Detailed example: Parsec
In the following section we would describe how checkpoints are created for workloads PARSEC benchmark suite. However similar procedure can be followed to create checkpoint for other workloads beyond PARSEC suite. Following are the high level steps of creating checkpoint:
- Annotate each workload with start and end of Region of Interest and with start and end of work units in the program
- Take a checkpoint at the start of the Region of Interest
- Simulate the whole program in the Region of Interest and periodically take checkpoints
- Analyse the statistics corresponding to periodic checkpoints and select the most interesting section of the program execution
- Take warm up cache trace for Ruby before reaching most interesting portion of the program and take the final checkpoint.
In each of the following sections we explain each of the above steps in more details.
Annotating workloads
Annotation is required for two purposes --- for defining region of program beyond the initialization section of a program and for defining logical units of work in each of the workloads.
Workloads in PARSEC benchmark suite, already has annotating demarcating start and end of portion of program without program initialization section and program finalization section. We just use gem5 specific annotation for start of Region of Interest. The start of the Region of Interest (ROI) is marked by m5_roi_begin() and the end of ROI is demarcated by m5_roi_end().
Due to large simulation time its not always possible to simulate whole program. Moreover, unlike single threaded programs, simulating for a given number instructions in multi-threaded workloads is not a correct way to simulate portion of a program due to possible presence of instructions spinning on synchronization variable. Thus it is important define semantically meaningful logical units of work in each workload. Simulating for a given number of workuints in a multi-threaded workloads gives a reasonable way of simulating portion of workloads as the problem of instructions spinning on synchronization variables
Switchover/Fastforwarding
Sampling
Sampling (switching between functional and detailed models) can be implemented via your Python script. In your script you can direct the simulator to switch between two sets of CPUs. To do this, in your script setup a list of tuples of (oldCPU, newCPU). If there are multiple CPUs you wish to switch simultaneously, they can all be added to that list. For example:
run_cpu1 = SimpleCPU() switch_cpu1 = DetailedCPU(defer_registration=True) run_cpu2 = SimpleCPU() switch_cpu2 = FooCPU(defer_registration=True) switch_cpu_list = [(run_cpu1,switch_cpu1),(run_cpu2,switch_cpu2)]
Note that the CPU that does not immediately run should have the parameter "defer_registration=True". This keeps those CPUs from adding themselves to the list of CPUs to run; they will instead get added when you switch them in.
In order for M5 to instantiate all of your CPUs, you must make the CPUs that will be switched in a child of something that is in the configuration hierarchy.
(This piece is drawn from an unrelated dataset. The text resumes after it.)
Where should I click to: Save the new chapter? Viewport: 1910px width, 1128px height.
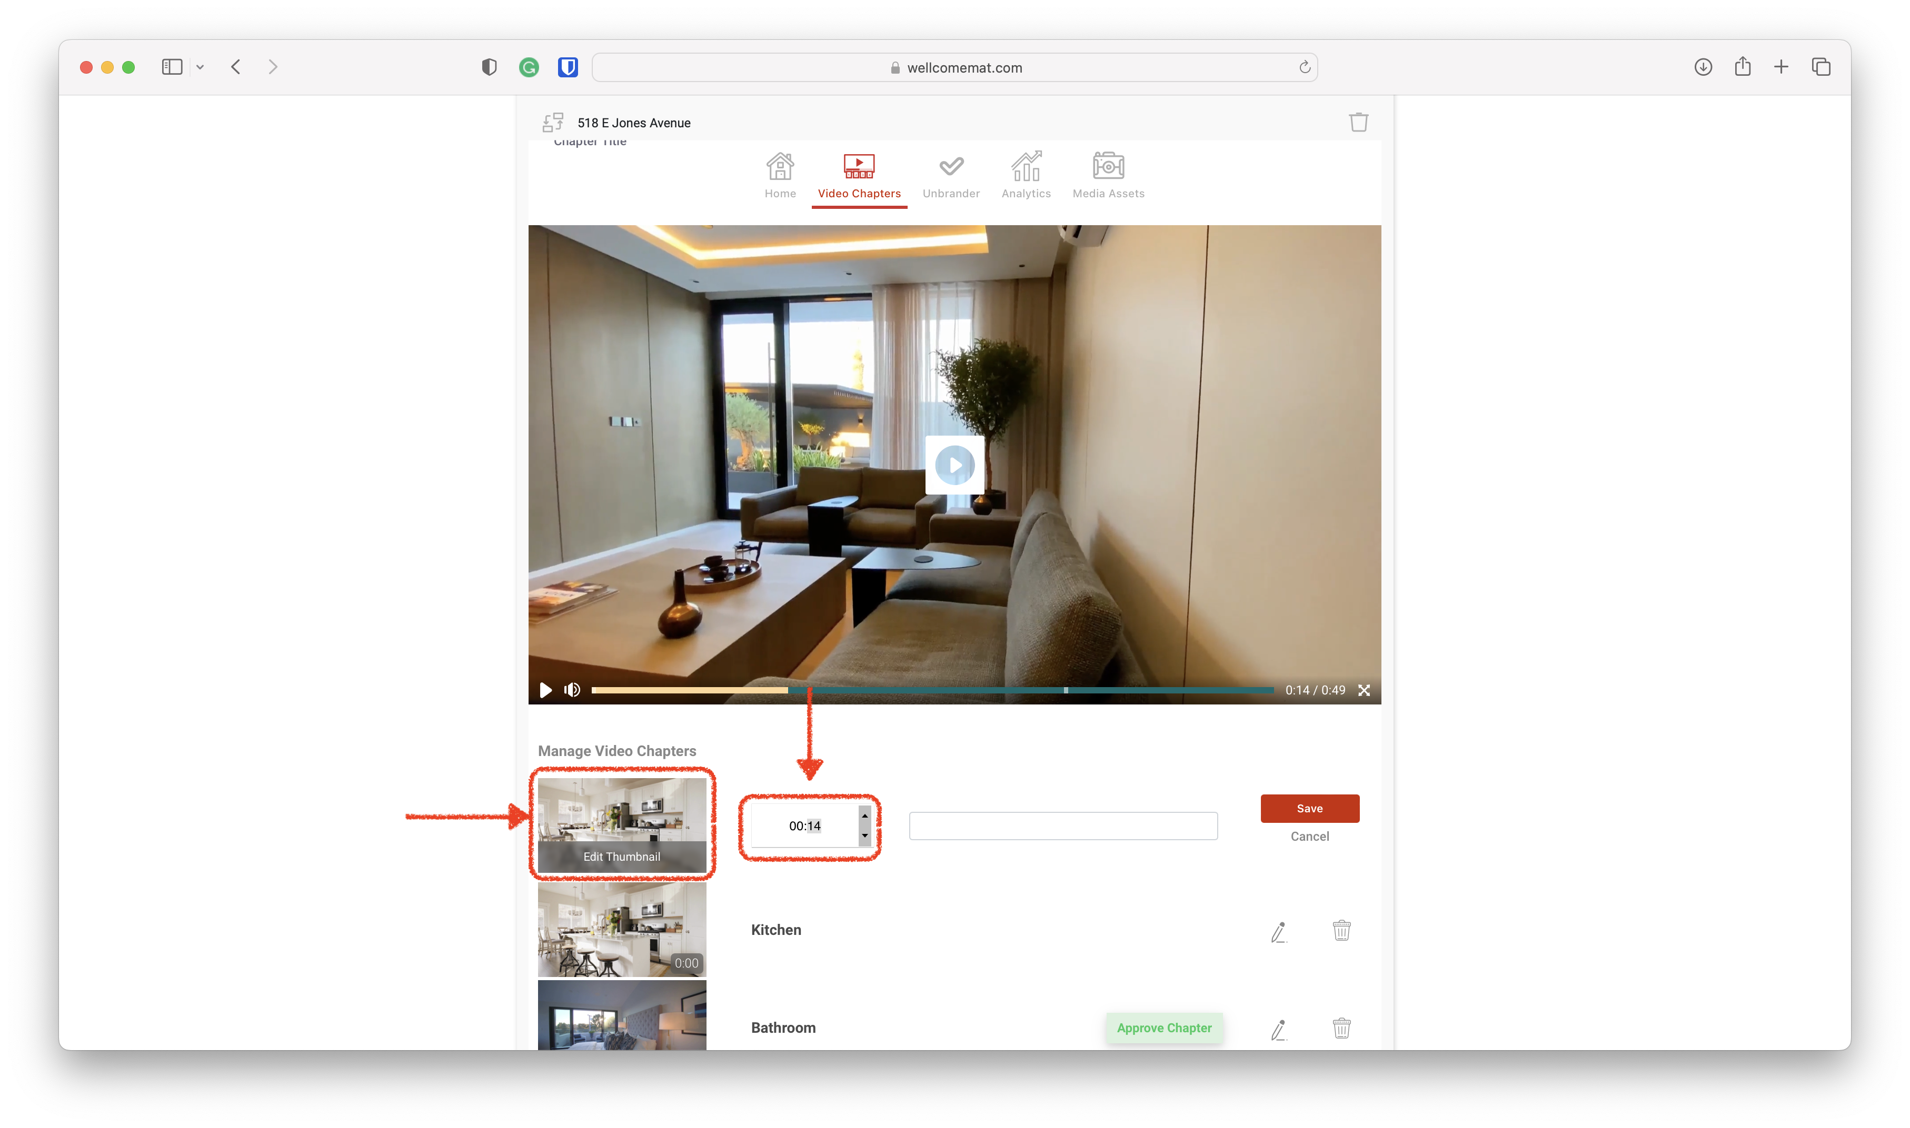1309,808
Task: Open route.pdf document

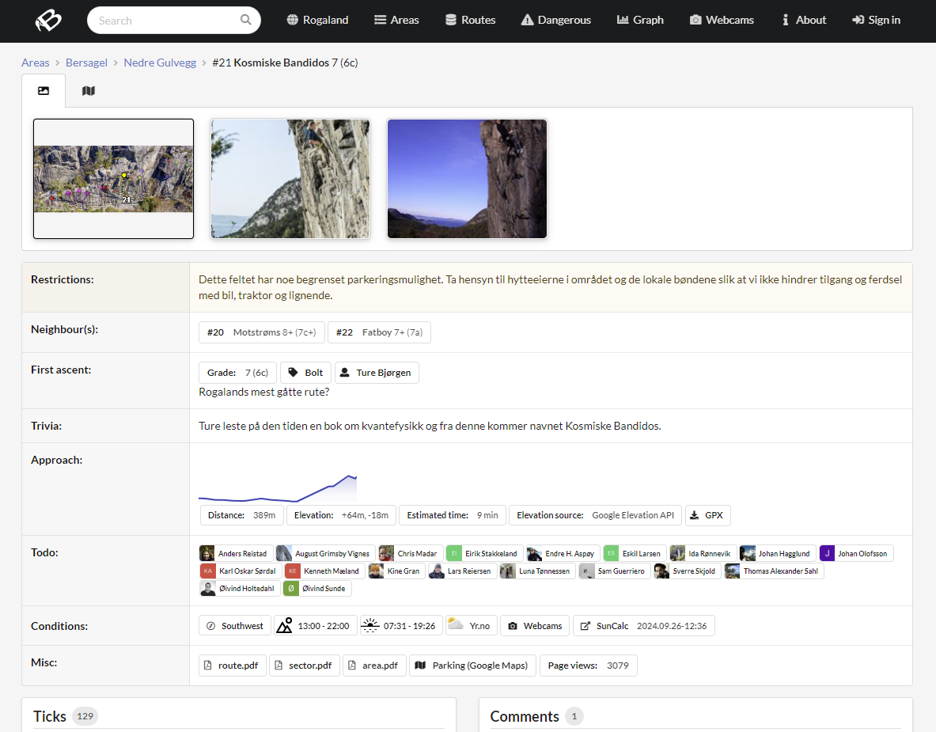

Unfortunately at the moment some configuration limitations force the switch CPU to be placed outside of the System object. The Root object is the next most convenient place to place the CPU, as shown below:
root1 = Root() root1.system = System(cpu = run_cpu1) root1.switch_cpu = switch_cpu1 root2 = Root() root2.system = System(cpu = run_cpu2) root2.switch_cpu = switch_cpu2
This will add the swtich CPUs as children of each root object. Note that switch_cpu is not an actual parameter for Root, but is just an assignment to indicate that it has a child, switch_cpu.
After the systems and the CPU list is setup, your script can direct M5 to switch the CPUs at the appropriate cycle. This is achieved by calling switchCpus(cpus_list). For example, assuming the code above, and a system that is setup running run_cpu1 and run_cpu2 initially:
m5.simulate(500) # simulate for 500 cycles m5.switchCpus(switch_cpu_list) m5.simulate(500) # simulate another 500 cycles after switching
Note that M5 may have to simulate for a few cycles prior to switching CPUs due to any outstanding state that may be present in the CPUs being switched out.